AI#Deep Learning#File Identification#Security#Rust#Python
View on GitHub
108

// summary

Magika is an AI-powered tool that utilizes deep learning to provide highly accurate file type identification for over 200 content types. It features a highly optimized model that delivers inference results in milliseconds while maintaining approximately 99% accuracy. The project offers a versatile command-line interface and language bindings for Python, JavaScript, and Rust to support diverse developer workflows.

// technical analysis

Magika is an AI-powered file type identification tool that leverages a custom, highly optimized deep learning model to provide high-precision file classification. By training on a massive dataset of 100 million samples across 200+ content types, it solves the challenge of accurate file detection for security and content policy routing at scale.

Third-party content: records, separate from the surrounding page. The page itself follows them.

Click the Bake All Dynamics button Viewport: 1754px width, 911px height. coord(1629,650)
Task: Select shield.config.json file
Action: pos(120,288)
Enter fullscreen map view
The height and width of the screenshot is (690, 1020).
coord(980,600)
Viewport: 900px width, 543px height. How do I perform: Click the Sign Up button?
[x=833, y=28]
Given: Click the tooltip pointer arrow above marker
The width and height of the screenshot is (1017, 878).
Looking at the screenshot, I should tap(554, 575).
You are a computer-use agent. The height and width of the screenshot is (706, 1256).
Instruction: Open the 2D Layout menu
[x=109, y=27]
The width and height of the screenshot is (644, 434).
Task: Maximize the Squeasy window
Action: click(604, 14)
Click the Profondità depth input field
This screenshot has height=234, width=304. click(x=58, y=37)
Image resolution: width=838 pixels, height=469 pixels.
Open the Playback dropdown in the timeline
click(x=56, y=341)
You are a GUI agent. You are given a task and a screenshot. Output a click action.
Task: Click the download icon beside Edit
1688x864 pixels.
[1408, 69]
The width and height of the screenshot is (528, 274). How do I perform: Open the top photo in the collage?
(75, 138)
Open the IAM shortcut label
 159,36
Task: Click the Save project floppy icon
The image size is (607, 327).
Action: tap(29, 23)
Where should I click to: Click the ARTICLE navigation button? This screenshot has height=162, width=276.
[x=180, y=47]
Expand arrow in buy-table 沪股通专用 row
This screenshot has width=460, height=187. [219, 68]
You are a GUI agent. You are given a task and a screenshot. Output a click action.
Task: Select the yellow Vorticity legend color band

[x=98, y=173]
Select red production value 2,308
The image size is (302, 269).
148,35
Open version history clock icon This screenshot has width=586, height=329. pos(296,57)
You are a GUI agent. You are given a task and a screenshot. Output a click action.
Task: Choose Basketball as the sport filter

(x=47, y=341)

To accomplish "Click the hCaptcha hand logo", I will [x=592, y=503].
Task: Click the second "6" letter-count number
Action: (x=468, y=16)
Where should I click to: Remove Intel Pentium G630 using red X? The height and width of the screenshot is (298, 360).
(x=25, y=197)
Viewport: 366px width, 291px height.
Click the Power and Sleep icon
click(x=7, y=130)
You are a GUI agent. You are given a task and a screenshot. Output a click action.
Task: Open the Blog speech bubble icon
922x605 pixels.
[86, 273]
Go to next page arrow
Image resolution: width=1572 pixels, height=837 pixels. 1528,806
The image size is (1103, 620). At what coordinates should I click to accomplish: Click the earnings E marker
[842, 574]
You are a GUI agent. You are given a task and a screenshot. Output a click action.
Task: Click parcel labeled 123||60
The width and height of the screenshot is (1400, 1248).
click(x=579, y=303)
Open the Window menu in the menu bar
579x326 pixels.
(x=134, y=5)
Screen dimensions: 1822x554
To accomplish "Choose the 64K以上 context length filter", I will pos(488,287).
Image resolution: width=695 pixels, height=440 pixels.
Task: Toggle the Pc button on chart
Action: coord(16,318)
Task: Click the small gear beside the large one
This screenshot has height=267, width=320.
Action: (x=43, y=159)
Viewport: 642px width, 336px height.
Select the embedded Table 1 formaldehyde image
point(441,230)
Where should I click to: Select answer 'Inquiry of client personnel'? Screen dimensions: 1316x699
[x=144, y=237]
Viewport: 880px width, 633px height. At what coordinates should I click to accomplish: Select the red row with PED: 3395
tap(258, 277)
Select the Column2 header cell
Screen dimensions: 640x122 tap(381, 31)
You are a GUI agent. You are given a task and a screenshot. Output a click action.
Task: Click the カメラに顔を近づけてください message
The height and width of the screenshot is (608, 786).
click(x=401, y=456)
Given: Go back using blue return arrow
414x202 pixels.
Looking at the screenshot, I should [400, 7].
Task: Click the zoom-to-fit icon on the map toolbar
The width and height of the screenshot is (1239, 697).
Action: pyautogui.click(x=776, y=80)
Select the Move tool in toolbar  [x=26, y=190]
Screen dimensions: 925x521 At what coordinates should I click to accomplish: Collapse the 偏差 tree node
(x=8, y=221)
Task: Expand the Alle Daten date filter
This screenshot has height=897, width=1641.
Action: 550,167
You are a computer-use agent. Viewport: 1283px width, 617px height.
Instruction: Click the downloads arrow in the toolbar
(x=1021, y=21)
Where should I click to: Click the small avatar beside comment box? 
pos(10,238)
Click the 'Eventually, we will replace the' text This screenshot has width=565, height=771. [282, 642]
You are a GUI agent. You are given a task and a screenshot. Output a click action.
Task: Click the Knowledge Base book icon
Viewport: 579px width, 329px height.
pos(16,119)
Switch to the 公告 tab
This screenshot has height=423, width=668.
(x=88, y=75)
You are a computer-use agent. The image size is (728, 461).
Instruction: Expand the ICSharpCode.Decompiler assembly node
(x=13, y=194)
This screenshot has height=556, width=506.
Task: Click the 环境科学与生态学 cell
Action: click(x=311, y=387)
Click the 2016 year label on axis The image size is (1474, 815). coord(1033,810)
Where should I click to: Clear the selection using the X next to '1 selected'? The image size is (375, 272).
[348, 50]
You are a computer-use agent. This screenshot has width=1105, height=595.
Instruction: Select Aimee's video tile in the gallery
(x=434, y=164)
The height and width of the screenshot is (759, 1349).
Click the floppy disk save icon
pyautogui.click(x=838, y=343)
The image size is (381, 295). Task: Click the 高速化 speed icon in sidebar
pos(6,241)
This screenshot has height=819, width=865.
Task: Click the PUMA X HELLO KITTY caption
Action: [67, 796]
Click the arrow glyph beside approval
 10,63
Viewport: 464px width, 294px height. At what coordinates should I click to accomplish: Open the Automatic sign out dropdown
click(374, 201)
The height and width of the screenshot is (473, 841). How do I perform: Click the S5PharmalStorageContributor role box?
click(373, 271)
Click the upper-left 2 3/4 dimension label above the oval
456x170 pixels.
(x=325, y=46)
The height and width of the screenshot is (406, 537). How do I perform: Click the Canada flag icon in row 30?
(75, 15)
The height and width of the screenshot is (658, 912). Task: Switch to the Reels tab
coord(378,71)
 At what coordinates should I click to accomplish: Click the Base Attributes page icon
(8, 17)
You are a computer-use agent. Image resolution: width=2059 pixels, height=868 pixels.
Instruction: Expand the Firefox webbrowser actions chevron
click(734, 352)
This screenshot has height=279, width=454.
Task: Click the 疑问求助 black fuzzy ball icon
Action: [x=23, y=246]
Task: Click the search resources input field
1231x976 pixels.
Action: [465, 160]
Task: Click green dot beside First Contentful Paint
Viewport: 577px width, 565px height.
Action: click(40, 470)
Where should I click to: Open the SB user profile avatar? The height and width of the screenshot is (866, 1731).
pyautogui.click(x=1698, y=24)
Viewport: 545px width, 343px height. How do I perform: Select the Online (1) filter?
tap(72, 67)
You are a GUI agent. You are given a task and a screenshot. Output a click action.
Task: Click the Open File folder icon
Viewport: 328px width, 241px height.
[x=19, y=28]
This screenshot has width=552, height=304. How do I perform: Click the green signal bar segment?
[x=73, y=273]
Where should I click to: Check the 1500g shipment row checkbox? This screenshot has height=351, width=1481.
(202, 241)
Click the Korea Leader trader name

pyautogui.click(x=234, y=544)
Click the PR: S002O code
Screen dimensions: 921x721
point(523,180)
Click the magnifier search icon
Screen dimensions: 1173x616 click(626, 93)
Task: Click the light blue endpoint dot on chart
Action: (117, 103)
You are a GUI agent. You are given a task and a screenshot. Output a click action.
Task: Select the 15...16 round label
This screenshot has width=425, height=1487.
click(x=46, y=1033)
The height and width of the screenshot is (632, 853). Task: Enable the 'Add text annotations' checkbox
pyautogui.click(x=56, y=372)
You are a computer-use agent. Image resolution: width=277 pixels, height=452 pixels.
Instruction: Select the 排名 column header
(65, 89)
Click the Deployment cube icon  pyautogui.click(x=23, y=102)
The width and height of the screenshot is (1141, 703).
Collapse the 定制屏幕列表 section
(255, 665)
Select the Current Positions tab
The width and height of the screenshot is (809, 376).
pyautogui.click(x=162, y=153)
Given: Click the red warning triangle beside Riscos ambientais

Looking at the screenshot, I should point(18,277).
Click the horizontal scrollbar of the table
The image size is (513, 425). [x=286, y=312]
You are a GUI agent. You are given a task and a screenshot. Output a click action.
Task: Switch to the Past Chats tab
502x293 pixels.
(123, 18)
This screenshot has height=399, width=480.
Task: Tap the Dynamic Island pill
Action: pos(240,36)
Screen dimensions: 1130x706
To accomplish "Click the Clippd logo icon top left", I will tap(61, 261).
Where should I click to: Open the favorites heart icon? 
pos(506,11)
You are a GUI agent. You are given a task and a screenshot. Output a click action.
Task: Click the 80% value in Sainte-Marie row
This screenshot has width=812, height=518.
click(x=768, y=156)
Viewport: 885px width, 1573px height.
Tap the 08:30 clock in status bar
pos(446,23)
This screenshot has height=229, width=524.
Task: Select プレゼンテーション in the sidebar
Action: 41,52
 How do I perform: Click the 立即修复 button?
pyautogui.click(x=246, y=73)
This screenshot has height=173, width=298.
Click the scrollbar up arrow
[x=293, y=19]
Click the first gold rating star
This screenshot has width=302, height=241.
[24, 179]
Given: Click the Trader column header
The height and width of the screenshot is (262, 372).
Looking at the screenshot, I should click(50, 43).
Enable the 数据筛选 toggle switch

The project prioritizes performance, achieving sub-millisecond inference times on a single CPU by analyzing only a limited subset of file content, making it suitable for high-throughput environments like Gmail and Google Drive.

// key highlights

01
Achieves approximately 99% average precision and recall across 200+ file types, significantly outperforming traditional detection methods.
02
Delivers near-constant inference speeds of about 5ms per file, regardless of the total file size, by utilizing a limited content subset.
03
Provides flexible prediction modes including high-confidence, medium-confidence, and best-guess to allow users to manage error tolerance.
04
Implements a per-content-type threshold system that intelligently decides whether to trust the model's prediction or return a generic label.
05
Offers multi-language support through a Rust-based CLI, Python API, and experimental JavaScript/TypeScript bindings for diverse integration needs.
06
Supports recursive directory scanning and batch processing, enabling efficient analysis of thousands of files simultaneously.

// use cases

01
High-speed, accurate file type identification for security and content policy scanning
02
Recursive directory scanning and batch file analysis via command-line interface
03
Integration into applications via Python, JavaScript, or Rust language bindings

// getting started

Developers can install the command-line tool via pipx, Homebrew, or the provided installer scripts, or integrate the library directly using 'pip install magika' for Python or 'npm install magika' for JavaScript. Once installed, users can identify file types by passing file paths to the 'magika' command or by importing the Magika class in their code to process bytes, streams, or paths.